Umihara Kawase | |
---|---|
Developer(s) | TNN/NHK SC [lower-alpha 1] |
Publisher(s) |
|
Designer(s) | Kiyoshi Sakai |
Composer(s) | Masahito Nakano Atsuhiro Motoyama Shinji Tachikawa |
Platform(s) | Super Famicom, Microsoft Windows |
Release | Super Famicom
|
Genre(s) | Platformer |
Mode(s) | Single-player |
Umihara Kawase [lower-alpha 2] is a 1994 platformer developed and published by Japanese company TNN. It is the inaugural game in the Umihara Kawase series. It was first released in 1994 for the Super Famicom.
Umihara Kawase is a 2D side-scrolling platformer where the player controls the titular character, Kawase Umihara. [lower-alpha 3] The player navigates "fields", the game's levels, and completes it by entering one of its available exits. The player makes use of Kawase's fishing line, using it as a grappling hook to overcome hazards. [1]
The game contains a total of 49 fields of which four are exit fields and six are boss fields. The game makes use of colour palette of the Super Famicom for digitized photographic backgrounds. The game permits saving speedruns, establishing such play as a principal feature of the series.
The game has a 30-minute time limit invisible to the player. When the timer runs out before reaching any end fields, the next exit always transports Kawase to the fixed single level (Field 28) regardless of the player's progress, after which the game ends. [1]

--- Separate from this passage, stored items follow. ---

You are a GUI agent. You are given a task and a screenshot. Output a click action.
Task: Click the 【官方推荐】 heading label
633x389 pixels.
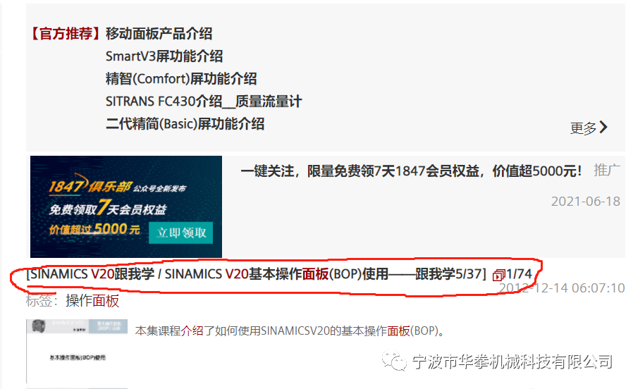click(x=66, y=34)
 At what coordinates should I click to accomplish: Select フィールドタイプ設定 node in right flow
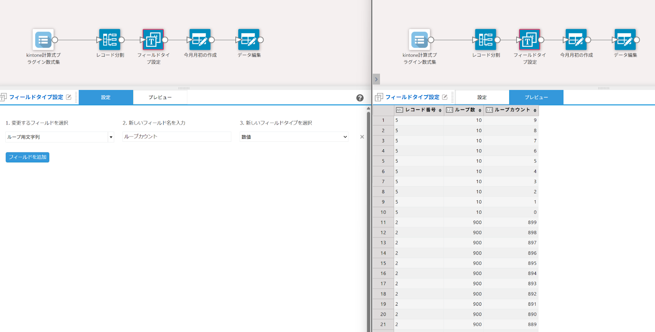coord(529,40)
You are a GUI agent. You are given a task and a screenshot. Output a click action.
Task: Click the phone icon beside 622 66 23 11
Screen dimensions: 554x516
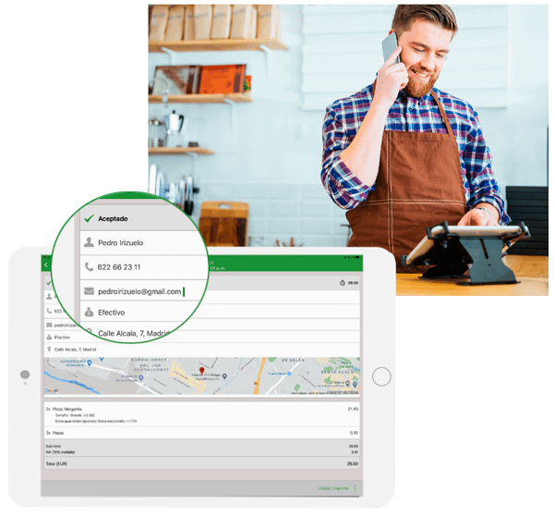[89, 267]
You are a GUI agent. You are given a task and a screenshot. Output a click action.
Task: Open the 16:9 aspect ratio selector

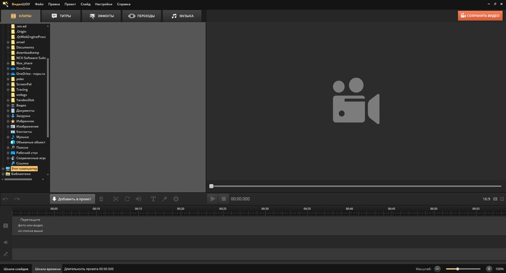(486, 198)
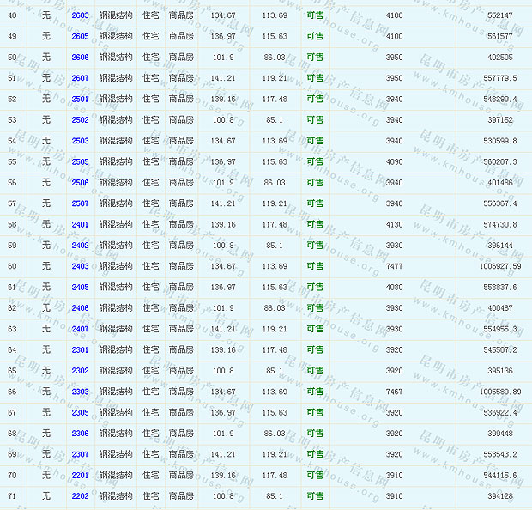Open room 2303 details

tap(80, 392)
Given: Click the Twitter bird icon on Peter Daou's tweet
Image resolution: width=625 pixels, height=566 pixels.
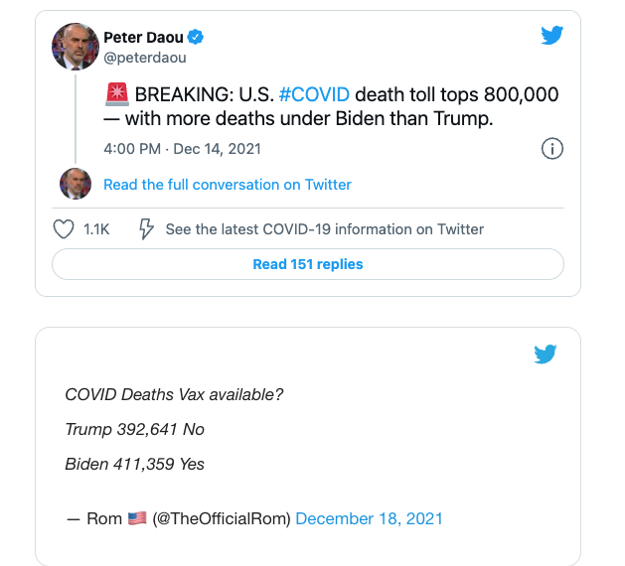Looking at the screenshot, I should click(552, 36).
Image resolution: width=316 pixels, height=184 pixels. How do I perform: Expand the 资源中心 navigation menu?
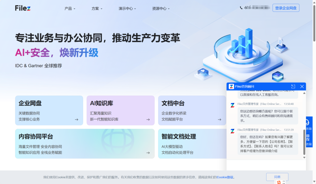[x=161, y=9]
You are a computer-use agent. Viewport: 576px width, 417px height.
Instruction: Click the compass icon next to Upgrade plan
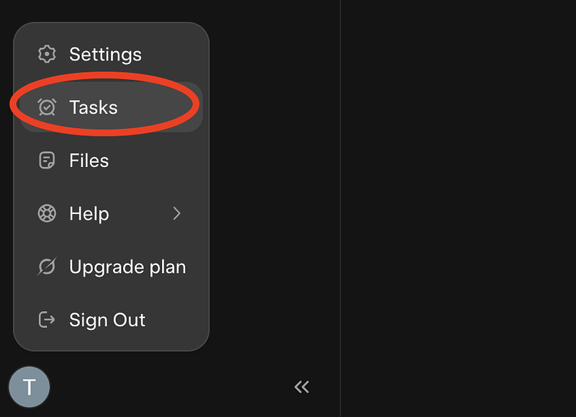[47, 266]
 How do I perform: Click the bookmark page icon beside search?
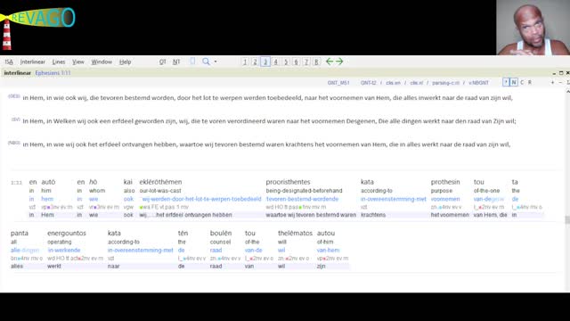(192, 62)
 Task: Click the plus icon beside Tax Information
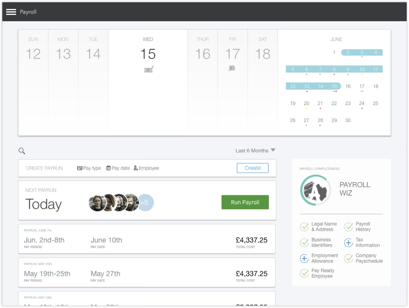[348, 243]
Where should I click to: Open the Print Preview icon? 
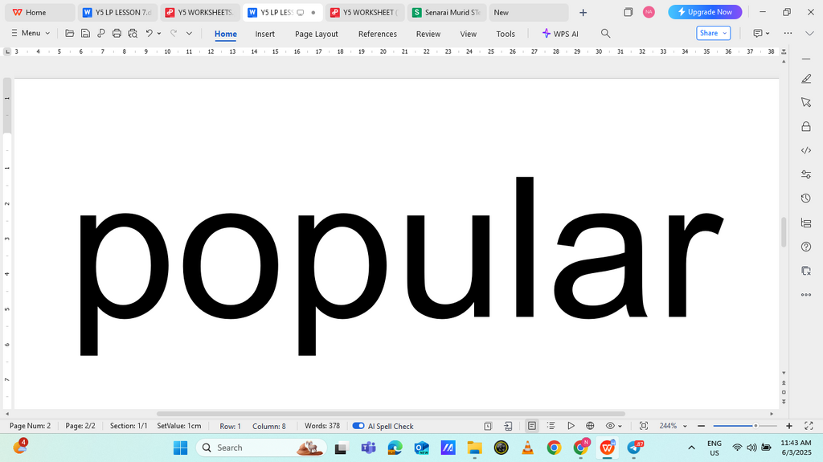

Umihara Kawase started as one of the demos on the X68000, which the programmer Kiyoshi Sakai created to pitch it to the character designer Toshinobu Kondo. [2] [3] A series of showcase videos based on the prototype was later uploaded by Sakai on his YouTube channel in 2018. [4]
The team behind the original Super Famicom version was composed of half a dozen developers, but Sakai was in charge of most of the development by himself, who designed, directed and programmed the game. While Sakai had worked on plenty of high-profile video games – including Euphory (1987), Boomer's Adventure in ASMIK World (1989), the home port of Cameltry (1989), and Mamono Hunter Yōko: Dai 7 no Keishō (1991) – Umihara Kawase was his first top-to-bottom project. [5]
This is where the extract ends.